If you go to the original post there’s a history. The first sentence is “old dude with chest pain, nausea, and history of MI” which is enough for me lol

1

u/Mediocre_Daikon6935 3d ago

Yep.

They might not do it if they have an old ekg to compare to, but if they don’t, I would be shocked if it didn’t go to the cathlab.

10

u/rads2riches 3d ago

15 because you think posterior with st depression in precordial leads.

3

u/dependentlividity 2d ago

STE in aVR & STD in 6+ leads = suggestive of either triple CAD or LMCA obstruction.

1

u/Anonymous_Chipmunk Critical Care Paramedic 2d ago

This is the answer.

1

u/Novel_Tension_3759 1d ago

Finally the correct answer

4

u/Salt_Percent 3d ago

I’m leaning towards a posterior, maybe some De Winters T waves…off to cath (/to the doctor who decides if they go to cath or not)

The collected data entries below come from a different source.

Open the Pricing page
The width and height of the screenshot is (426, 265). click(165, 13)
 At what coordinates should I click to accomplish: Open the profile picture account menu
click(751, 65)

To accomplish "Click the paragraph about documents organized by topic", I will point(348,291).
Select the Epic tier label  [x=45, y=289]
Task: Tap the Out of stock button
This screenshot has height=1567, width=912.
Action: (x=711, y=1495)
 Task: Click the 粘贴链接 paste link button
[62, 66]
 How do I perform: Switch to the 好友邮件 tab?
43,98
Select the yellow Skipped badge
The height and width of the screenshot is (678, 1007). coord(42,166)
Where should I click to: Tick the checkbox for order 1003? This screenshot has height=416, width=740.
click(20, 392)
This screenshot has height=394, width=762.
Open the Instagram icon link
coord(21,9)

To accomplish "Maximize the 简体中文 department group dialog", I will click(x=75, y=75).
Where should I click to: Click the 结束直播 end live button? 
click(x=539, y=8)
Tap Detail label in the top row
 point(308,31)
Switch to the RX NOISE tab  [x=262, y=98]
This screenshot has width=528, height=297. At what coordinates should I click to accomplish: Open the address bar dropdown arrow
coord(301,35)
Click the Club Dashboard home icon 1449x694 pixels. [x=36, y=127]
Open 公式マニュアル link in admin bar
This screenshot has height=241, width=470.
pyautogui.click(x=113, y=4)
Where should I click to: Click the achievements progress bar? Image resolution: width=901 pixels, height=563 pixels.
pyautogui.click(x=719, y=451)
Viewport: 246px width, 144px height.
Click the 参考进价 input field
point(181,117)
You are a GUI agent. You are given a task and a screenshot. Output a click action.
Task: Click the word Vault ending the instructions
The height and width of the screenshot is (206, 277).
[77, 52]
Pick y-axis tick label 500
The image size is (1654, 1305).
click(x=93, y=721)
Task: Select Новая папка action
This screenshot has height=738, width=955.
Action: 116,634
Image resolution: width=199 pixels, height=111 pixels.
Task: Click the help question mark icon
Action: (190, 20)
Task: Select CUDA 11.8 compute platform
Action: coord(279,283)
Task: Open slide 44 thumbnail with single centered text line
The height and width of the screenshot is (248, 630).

I’d be partial to running a 15-lead to see what we see there

3

u/andrewerideout 3d ago

Fuck a 15 lead, catch lab yes. Even without the depression, HATW everywhere

2

u/SuperglotticMan 2d ago

People are saying do a 15, but would a clean 15 be enough to convince you to think this is safe not to send to the cath lab? Just send it imo

1

u/Alarming_Seat_1791 2d ago

The global ischemia and aVR STE are screaming that the LMCA is probably almost completely occluded proximally... put the pads on, get the epi ready and cath this guy yesterday!

1

u/secret_tiger101 2d ago

Posterior MI.

1

u/BankrollTay 1d ago

Elevation in avR is always an ominous sign. Pt presentation/vital signs would likely corroborate.